Rachael Phillipson, 29, UK
“It started when I was in hospital with Lara, she was born six-weeks premature. I remember having a crying fit in fear of her getting poorly, thinking she was infected and that she was going to die. My low mood and lack of emotions seemed to last longer than the usual ‘baby blues’ I had experienced with my three older children. I felt completely dead inside, nothing else mattered other than protecting this baby.
“My relationship with my other children declined. In the evenings I would sit in the bathroom and cry—I couldn’t stop. My nightmares were horrific; I would dream that my husband was falling down the stairs holding Lara, or that I was beside the road and pushed the pram into traffic. It was as if a voice was commanding me to act on these dreams. I started to believe there was only one way out [and become suicidal], but I couldn’t bear the thought of leaving Lara behind—she needed me because I was breastfeeding—so I felt that my only option was to take her with me.
“My husband had already noticed things were not right and kept reminding me to talk to him about how I felt, so when I had these thoughts, I told him. Then, we told our health visitor who alerted my GP, who arranged for an emergency perinatal mental health nurse to visit me. She prescribed antidepressants.
“I found talking to the mental health nurse extremely helpful and she helped me understand that while having intrusive thoughts is frightening, they are not actually an indication of how I was feeling. She made me feel listened to and understood. My biggest fear of owning up to how I felt was that my children would be taken away from me. I also had a nurse come to help repair the bond with my older children, mainly my six-year-old daughter who was most affected.
“My husband was my biggest support. He encouraged me to take walks to help clear my mind and to take care of myself. He also actively made an effort to form a bond with Lara gradually as my mind and mood improved. His bond with her now is beautiful to watch.
“My advice to new mothers is to get educated on postnatal depression during your pregnancy; get fathers to as well—just so you know the signs to look out for. Also [if you do feel low] talk to someone, anyone. The consequence of not talking about it and letting your mind go to the darkest of places can have a devastating effect.
“I wish I had known at the beginning of my depression that it is okay to be honest with how you feel, nobody will judge you. You are not a bad mother, you are human.”
“I wish I had known at the beginning of my depression that it is okay to be honest with how you feel, nobody will judge you”
Kamerya Hanohano, 34, Hawaii
“I have experienced postnatal depression and anxiety after all five of my children. Each experience was hard in its own way. I wasn’t able to identify it until I went through therapy after having my second baby. I only sought help then because I realised how unstable and erratic my emotions were and I noticed how similar that experience was to my first postnatal experience. It was through therapy that we were able to break down both postnatal experiences and the symptoms I was going through.
“I coped as well as I could. I did cope a lot of the time through postnatal by myself, which was incredibly hard. Eventually, I sought professional help and self-educated myself so I could take charge of my own mental health. My support system got stronger and so therapy, medication, plus a support system has made postnatal easier to cope with.
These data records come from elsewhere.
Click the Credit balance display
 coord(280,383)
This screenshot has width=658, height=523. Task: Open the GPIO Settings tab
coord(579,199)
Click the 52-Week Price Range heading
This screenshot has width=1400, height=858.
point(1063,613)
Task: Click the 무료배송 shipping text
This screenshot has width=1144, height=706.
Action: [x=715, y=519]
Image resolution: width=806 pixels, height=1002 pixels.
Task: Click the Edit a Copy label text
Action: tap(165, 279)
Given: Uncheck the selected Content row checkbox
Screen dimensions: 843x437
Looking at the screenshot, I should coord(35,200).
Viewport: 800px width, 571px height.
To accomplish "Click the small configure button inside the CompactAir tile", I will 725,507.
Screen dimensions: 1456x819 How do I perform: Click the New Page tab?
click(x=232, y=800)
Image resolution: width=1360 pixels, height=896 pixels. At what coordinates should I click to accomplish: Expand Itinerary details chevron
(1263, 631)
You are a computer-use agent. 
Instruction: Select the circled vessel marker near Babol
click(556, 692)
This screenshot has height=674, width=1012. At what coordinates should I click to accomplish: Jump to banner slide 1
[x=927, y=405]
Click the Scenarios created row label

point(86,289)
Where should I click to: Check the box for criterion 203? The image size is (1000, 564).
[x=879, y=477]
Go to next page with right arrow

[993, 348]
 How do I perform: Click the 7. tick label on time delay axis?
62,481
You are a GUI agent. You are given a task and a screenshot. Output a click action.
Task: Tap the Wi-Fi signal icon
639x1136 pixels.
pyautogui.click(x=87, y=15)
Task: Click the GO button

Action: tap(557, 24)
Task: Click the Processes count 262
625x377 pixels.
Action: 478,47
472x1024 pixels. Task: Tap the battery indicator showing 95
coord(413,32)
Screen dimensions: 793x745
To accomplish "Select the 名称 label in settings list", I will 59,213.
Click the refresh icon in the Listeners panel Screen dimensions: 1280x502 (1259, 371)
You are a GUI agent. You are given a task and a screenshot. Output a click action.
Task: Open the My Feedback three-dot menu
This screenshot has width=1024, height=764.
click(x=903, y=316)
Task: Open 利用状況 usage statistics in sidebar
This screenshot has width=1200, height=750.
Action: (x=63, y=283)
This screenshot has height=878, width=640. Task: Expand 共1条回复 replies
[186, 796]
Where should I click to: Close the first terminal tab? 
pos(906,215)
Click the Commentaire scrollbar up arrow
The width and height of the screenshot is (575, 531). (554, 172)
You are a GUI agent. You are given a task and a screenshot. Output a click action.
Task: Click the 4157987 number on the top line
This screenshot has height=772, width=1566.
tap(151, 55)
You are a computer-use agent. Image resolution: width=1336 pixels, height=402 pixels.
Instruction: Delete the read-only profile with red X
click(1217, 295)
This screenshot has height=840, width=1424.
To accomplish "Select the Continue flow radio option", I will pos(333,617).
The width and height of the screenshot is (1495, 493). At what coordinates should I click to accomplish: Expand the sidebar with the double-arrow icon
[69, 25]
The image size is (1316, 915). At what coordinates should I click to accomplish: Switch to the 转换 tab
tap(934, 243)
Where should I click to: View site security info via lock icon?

“If it weren’t for the professional help that I have received, I don’t think I would have been able to overcome it. My spiritual faith has played a huge part in helping me to get up for another day and keep moving forward. It has always been a hard process, even after five children. But you can overcome it.”
If you think that you may be suffering from postnatal depression, you can contact your doctor or local support group.